Document text —
The Cogs of Justice





The Cogs of Justice
-Alex Farr

 

    So I got a ticket from the highway patrol, on the city streets. Rumor has always had it that local cops had no jurisdiction on the state highways, and that the state police had no jurisdiction on the city streets. I guess the state changed its mind, and decided they wanted to tap some of the fine revenue possibilites of city traffic. As if there aren't enough people speeding or driving recklessly on the highways.

    So, first thing, I mentioned the no proof of registration or insurance to the cab office. The girl in the office in the evening did have the key to the paperwork vault, and she was even willing to fetch the paperwork for me. It was very sweet of her, in a sort of doing-her-job kind of way... which is actually painfully uncommon at the cab office where I work. most anyone else at the place would've required a "tip" (bribe) to actually do their work.

    Unfortunately, when I looked at the paperwork, I noticed that the proof of registration didn't actually begin for another 2 weeks.

    "Uhh, Pinky... the ticket's for the 14th, the registration doesn't begin until the 30th." I told her. Then I handed it through the gap in the bulletproof plastic so she could double check it.

    After a moment to think it over, she just shrugged. "That's all we have."

    I just nodded. What could I do. "Well then, I'm gonna tell the judge that, and that it isn't my car... and let him do as he will. Hopefully the state'll impound it..." I told her, chuckling. She giggled a little herself, hell... it wasn't her car either.

    So I made copies of the paperwork, such as it was... and just went on with my life. It took about a week for me to get my courtesy notice in the mail. It listed the violation as having occurred on W/B Telegraph@31st St.

Data for this exercise —
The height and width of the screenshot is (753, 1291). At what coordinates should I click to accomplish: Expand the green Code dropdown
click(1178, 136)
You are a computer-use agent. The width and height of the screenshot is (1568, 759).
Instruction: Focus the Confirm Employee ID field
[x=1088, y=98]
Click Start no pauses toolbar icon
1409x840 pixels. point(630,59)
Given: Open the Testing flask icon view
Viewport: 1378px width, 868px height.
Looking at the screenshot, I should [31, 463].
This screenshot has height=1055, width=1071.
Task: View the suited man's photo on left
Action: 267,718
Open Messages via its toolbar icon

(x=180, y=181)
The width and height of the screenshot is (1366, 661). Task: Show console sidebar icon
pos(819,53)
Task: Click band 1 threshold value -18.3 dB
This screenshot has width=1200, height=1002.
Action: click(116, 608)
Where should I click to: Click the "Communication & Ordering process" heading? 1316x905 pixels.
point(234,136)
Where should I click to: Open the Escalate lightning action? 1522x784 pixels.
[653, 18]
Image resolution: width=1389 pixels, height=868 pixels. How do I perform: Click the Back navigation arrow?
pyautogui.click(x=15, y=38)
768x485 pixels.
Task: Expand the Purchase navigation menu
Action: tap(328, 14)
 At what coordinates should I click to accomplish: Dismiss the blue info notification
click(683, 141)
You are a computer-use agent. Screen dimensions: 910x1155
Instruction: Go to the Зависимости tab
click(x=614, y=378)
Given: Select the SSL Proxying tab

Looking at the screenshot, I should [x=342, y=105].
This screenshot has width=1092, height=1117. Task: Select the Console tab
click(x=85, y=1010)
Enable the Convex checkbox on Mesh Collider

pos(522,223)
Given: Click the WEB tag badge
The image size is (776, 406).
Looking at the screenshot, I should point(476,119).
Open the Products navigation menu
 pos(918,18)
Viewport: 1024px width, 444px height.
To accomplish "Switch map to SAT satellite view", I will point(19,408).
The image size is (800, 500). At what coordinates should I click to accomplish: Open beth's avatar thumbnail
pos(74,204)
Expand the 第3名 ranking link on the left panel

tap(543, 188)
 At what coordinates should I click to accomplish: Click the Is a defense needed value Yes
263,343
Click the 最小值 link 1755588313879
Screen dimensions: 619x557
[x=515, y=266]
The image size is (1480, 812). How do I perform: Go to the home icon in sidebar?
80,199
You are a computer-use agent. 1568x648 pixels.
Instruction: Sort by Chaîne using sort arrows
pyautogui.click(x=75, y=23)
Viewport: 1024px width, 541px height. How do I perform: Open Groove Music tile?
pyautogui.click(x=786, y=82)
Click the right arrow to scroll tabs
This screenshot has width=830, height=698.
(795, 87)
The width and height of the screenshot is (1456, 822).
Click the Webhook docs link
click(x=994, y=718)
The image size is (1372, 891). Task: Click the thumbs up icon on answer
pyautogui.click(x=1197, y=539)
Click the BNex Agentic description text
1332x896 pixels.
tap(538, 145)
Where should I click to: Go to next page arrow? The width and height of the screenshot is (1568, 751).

Problems to solve —
1. In the entries, rewrite the lines from the one with "Enable the Convex checkbox on Mesh Collider" up to and including the one with "I will point(19,408).", swapping "Products" for "Services" and leaving everything else unchanged.
2. Carry on the story about the traffic ticket from where it stops.

Results of the exercise —
1.
Enable the Convex checkbox on Mesh Collider

pos(522,223)
Given: Click the WEB tag badge
The image size is (776, 406).
Looking at the screenshot, I should point(476,119).
Open the Services navigation menu
 pos(918,18)
Viewport: 1024px width, 444px height.
To accomplish "Switch map to SAT satellite view", I will point(19,408).

2.
    ?

    I laughed out loud... since Telegraph runs North to South. I double checked my little yellow ticket, and found that it said the violation had occurred on N/B Telegraph@31st St.   I laughed some more... since it'd actually occurred at S/B Telegraph@30th St. Suddenly, I felt like I couldn't lose. I had a signed statement from my fare at the time, stating that I'd made a left from the left turn lane, which would make it a legal turn. I had my waybill showing that I wouldn't be travelling N/B, but S/B... which, adding to the W/B nonsense would be more than enough to start the officer looking confused, and once combined with the signed statement, would make any reasonable judge have to dismiss the whole thing.

 

   Of course, reasonable is not a term often used to describe traffic court judges. So I got an extension, to give me time to take photos too, which I could use to illustrate my points, and hopefully enhance the confusion of Mr. Service and Protection, and to factor in my innate laziness when it comes to wasting my time with stupid shit that I shouldn't have to deal with anyway.

    Eventually though, my court date came around. I showed up at 7:15 to wait in line for the 8:00 walk-in trial registration. I was something like 8th in the line, but once arraignment finally rolled around, at 10:00, I waited, and I waited, and I waited... I was smething like 6th from the last. Which would make me about 43rd on the docket for the day.

    By the time I was finally up in front of the judge I was numb with the stupidity around me. I was stupid myself by that point. So I pleaded Not Guilty to the illegal turn charge, and presented the paperwork the cab company had provided me with. Needless to say, the judge was not impressed by the incorrect date on the registration paperwork... though he was willing to dismiss the proof of insurance charge.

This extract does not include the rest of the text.